An eye-opening statistic from “Tracking the fortunes of the white working-class” at The Economist: “…The gap in wage levels between all workers and WWCM [white working-class males] has widened from an average of 3.7% in 1990-92 to 6.9% over the past two years.”

Katie Zezima has an interesting report, “‘California is a nation, not a state’: A fringe movement wants a break from the U.S.” at The Washington Post. California pulling out of the U.S. would be like Scotland becoming independent of the U.K. in that it would provide a green light for an extreme right takeover of   the rest of the country. The movement is not likely to prevail, but it provides another reminder that Trump may be the most divisive president in U.S. history.

Here’s a question that is surely on the minds of millions.

In his NYT column, “How Can We Get Rid of Trump?,” Nicholas Kristoff observes, “One poll from Public Policy Polling found that as many Americans — 46 percent — favor impeachment of President Trump as oppose it. Ladbrokes, the betting website, offers even odds that Trump will resign or leave office through impeachment before his term ends…Sky Bet, another site, is taking wagers on whether Trump will be out of office by July.” Kristoff says, “My take is that unless things get much worse, removal may be a liberal fantasy…If I were betting, I’d say we’re stuck with Trump for four years.” However, Kristoff adds, “And what does it say about a presidency that, just one month into it, we’re already discussing whether it can be ended early?”

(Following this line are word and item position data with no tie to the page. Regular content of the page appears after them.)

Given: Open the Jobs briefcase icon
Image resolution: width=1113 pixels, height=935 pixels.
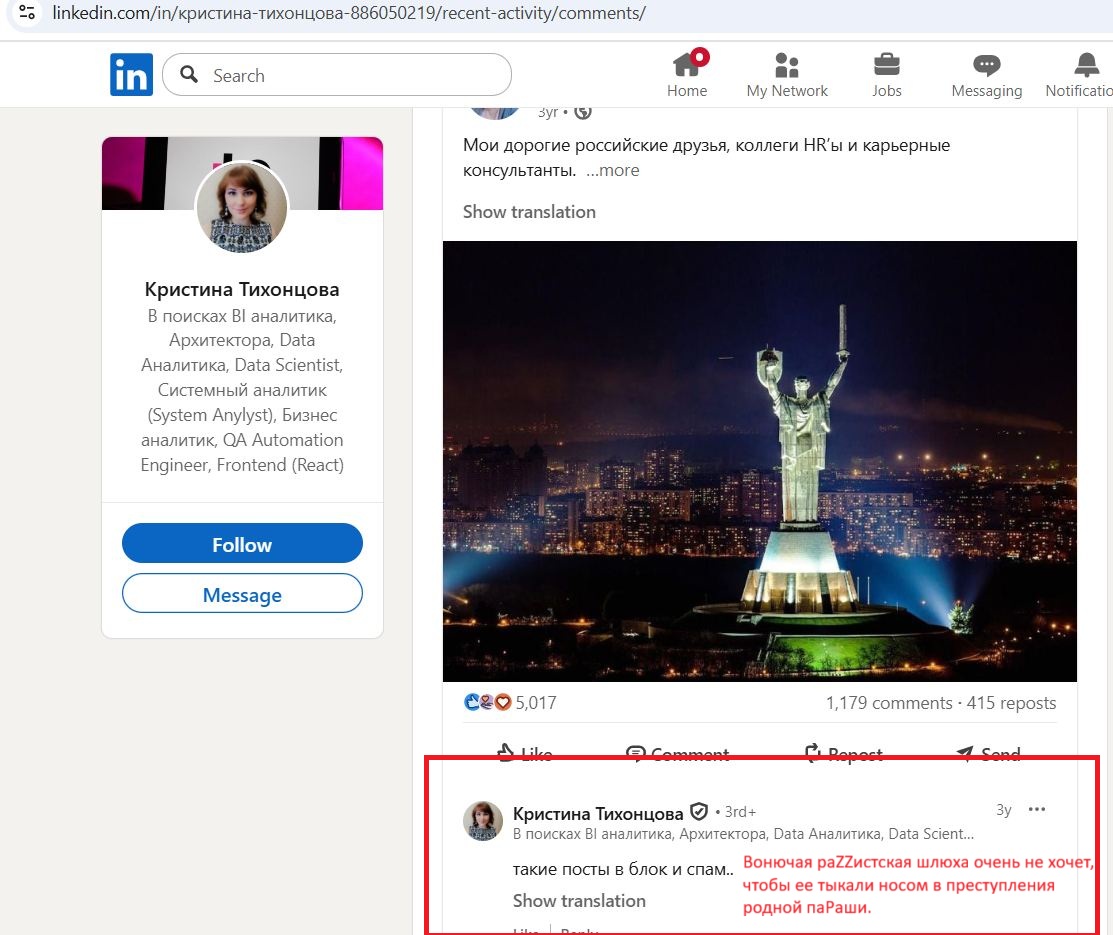Looking at the screenshot, I should 886,66.

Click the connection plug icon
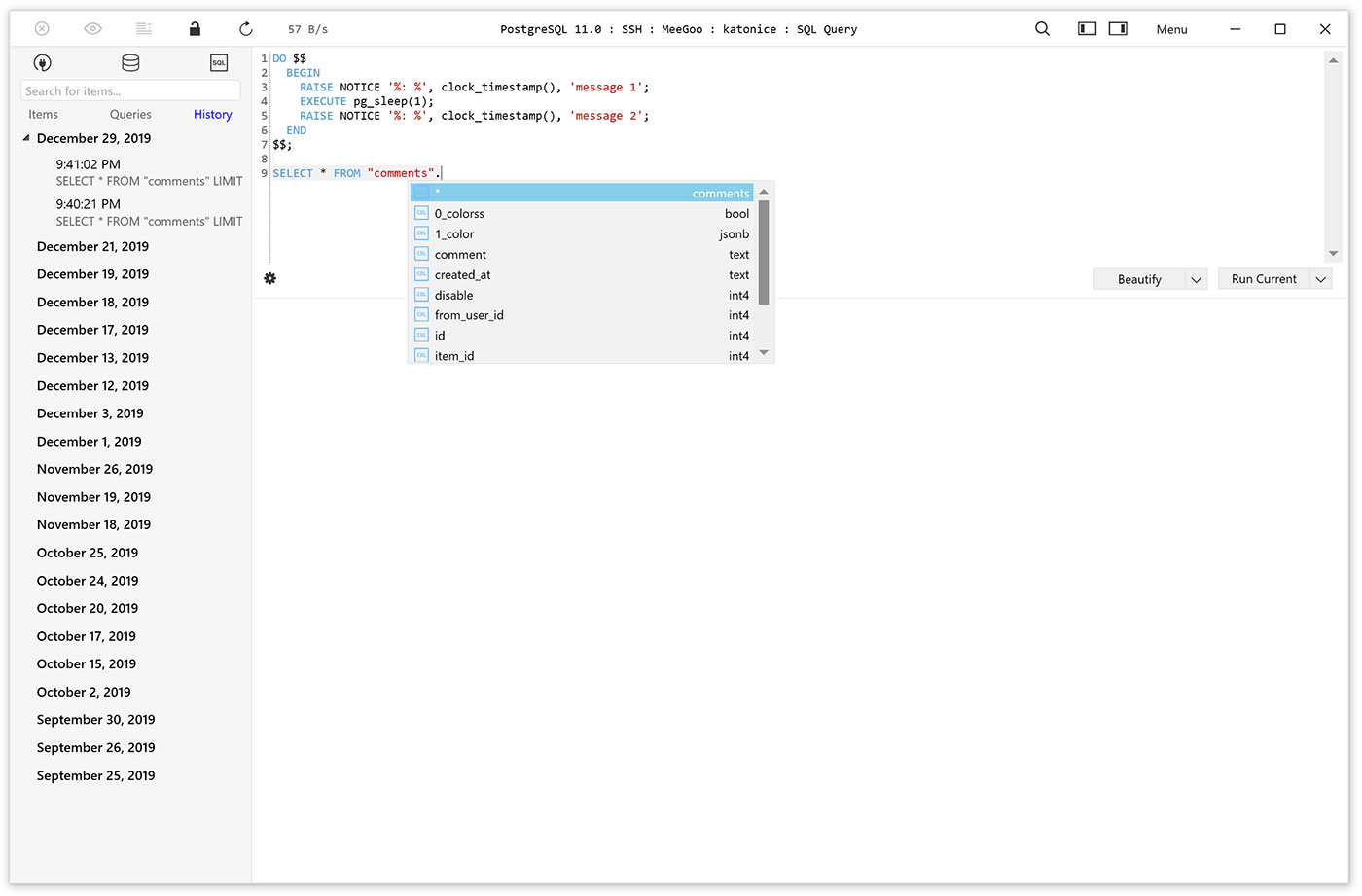42,63
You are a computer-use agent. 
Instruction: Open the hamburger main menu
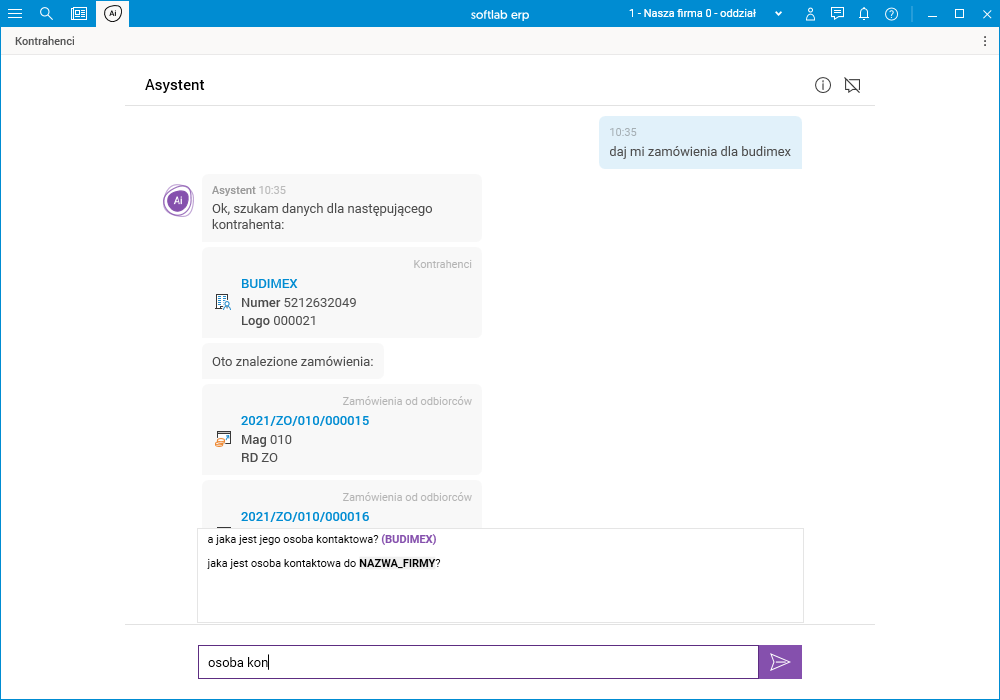pos(15,14)
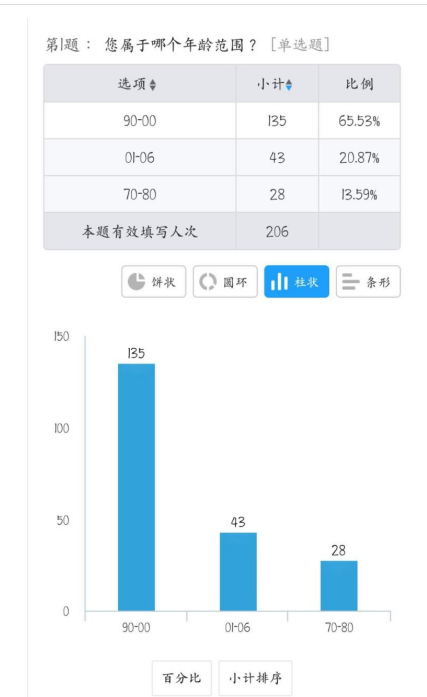
Task: Toggle 小计排序 button
Action: tap(255, 678)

A quote from Rep. Brendan Boyle (D-PA) in “Democrats Aim to Reclaim the Working-Class Vote” by Mori Rothman and Yasmeen Qureshi at npr.org: ” I really believe our party is at its best when we’re the Robert Kennedy coalition, that we are the party of blue collar workers, of all races, of all backgrounds, that we are the party of those who were left out and deeply believe in the American dream and want to achieve it. That is who the Democratic Party is in our soul, that is the best to win elections, but it’s also the best to govern. If we’re going to achieve progress in these areas, we need to it needs to be everyone and that includes white working class voters.”

Do acquaint yourself with a couple of groups working to elect Democrats at the state and local legislative levels and click around on their website links to see what works for you. “The Democratic Legislative Campaign Committee is the permanent authority and central headquarters for Democratic state legislative leaders and races nationwide. The DLCC is the only Democratic organization led by progressive champions in state legislatures around the country. Our board and partners are all legislators on the front lines of fighting back against the Trump agenda.” The second group is “Flipable,” described by Mashable’s Jason Abbruzzese as “an organization focused on identifying local political positions that could turn from Republican to Democratic, and figuring out how to provide the resources to flip them.”